En culturas tan apegadas a los abuelos y abuelas como la nuestra, e inclinándome un poco a la generalización, las personas mayores son respetadas y valoradas por sus conocimientos y orientación; o por su amor desinteresado y su devoción por los suyos. Aunque también llegan a ser discriminadas y relegadas por su falta de eficacia dentro de la familia que ellas crearon. Igualmente, los adultos mayores pueden enfrentarse a la exclusión, dada su edad, y a sentirse minimizados en una sociedad que, independientemente de los fanfarroneados afectos por sus antecesores, frecuentemente da prioridad a las juventudes.

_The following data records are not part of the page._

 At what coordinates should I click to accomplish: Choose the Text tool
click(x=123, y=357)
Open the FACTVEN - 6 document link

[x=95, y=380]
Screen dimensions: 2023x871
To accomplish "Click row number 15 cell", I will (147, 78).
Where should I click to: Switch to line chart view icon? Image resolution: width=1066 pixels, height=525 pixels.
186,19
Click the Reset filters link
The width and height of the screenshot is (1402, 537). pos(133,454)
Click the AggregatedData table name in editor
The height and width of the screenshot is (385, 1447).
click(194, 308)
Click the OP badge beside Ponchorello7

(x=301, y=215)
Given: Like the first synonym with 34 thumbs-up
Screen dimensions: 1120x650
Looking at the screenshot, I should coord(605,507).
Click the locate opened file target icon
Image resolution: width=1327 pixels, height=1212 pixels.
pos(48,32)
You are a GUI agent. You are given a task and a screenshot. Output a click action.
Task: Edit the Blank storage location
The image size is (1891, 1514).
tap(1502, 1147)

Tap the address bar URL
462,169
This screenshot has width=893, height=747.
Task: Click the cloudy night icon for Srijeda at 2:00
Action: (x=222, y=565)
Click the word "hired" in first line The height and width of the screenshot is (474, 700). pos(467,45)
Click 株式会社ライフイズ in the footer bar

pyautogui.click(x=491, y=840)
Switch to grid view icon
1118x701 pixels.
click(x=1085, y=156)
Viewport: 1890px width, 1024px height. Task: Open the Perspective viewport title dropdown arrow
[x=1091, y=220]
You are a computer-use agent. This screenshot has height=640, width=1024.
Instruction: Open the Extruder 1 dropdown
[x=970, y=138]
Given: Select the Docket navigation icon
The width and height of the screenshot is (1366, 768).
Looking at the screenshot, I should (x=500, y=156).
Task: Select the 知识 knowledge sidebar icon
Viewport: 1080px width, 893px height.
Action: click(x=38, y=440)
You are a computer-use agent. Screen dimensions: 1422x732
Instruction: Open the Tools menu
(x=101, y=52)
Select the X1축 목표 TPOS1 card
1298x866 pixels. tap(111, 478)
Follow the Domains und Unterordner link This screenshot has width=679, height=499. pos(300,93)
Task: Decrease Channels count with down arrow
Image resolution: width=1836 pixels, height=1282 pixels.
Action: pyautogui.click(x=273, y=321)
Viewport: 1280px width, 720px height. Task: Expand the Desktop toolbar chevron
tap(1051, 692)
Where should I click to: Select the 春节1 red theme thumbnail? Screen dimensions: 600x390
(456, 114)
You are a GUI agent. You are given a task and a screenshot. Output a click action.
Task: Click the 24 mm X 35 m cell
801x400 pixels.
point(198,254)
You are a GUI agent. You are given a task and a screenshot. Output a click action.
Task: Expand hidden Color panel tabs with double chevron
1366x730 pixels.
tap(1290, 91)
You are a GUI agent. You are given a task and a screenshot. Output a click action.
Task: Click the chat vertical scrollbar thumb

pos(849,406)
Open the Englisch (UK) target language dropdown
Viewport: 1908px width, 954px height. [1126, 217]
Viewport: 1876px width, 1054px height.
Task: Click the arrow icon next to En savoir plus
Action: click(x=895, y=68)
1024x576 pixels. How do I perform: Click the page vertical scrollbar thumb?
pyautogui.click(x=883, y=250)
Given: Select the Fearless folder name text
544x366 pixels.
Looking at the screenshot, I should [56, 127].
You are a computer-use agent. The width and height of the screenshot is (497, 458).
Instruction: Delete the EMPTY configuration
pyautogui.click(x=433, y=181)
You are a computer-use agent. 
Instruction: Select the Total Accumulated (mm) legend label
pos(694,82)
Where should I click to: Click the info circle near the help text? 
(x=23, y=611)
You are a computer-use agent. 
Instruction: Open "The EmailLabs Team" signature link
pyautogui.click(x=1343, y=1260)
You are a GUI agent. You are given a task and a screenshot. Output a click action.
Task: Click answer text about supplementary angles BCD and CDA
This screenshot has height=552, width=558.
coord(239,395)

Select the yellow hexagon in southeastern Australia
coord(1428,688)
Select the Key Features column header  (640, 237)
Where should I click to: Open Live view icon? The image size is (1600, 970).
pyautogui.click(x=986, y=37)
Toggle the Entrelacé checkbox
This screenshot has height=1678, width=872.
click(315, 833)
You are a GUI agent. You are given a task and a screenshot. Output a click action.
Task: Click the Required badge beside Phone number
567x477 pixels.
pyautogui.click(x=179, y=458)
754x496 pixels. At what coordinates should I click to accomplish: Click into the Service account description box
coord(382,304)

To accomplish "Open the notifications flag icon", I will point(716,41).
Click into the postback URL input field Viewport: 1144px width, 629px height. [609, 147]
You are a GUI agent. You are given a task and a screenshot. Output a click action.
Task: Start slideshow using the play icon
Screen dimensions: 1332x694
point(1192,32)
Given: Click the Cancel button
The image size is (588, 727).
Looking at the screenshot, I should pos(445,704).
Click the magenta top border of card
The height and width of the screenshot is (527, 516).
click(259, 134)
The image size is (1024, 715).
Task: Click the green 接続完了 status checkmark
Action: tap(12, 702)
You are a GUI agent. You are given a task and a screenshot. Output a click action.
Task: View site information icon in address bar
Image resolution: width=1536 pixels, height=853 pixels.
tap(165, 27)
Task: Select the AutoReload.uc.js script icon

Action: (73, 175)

La vejez es el destino universal, un camino que todos recorremos sosegadamente, aunque lo descubramos demasiado tarde. A todos, sin excepción, el tiempo nos entrelaza en el mismo tapiz de arrugas, reminiscencias y experiencias vividas. Las primeras arrugas, las primeras canas, y hasta las primeras reumas nos hacen caer en la cuenta que debemos tratar a los mayores con la misma compasión que deseamos recibir. Hoy o dentro de varios años.


Porque un día, si tenemos la suerte de que El Que Es La Vida lo permita así, también estaremos ocupando el mismo lugar. Pero ojalá que más sabios, más sosegados, más apacibles, cargando en cada achaque la belleza de todo lo vivido.


Haciéndome vieja,

Miss V.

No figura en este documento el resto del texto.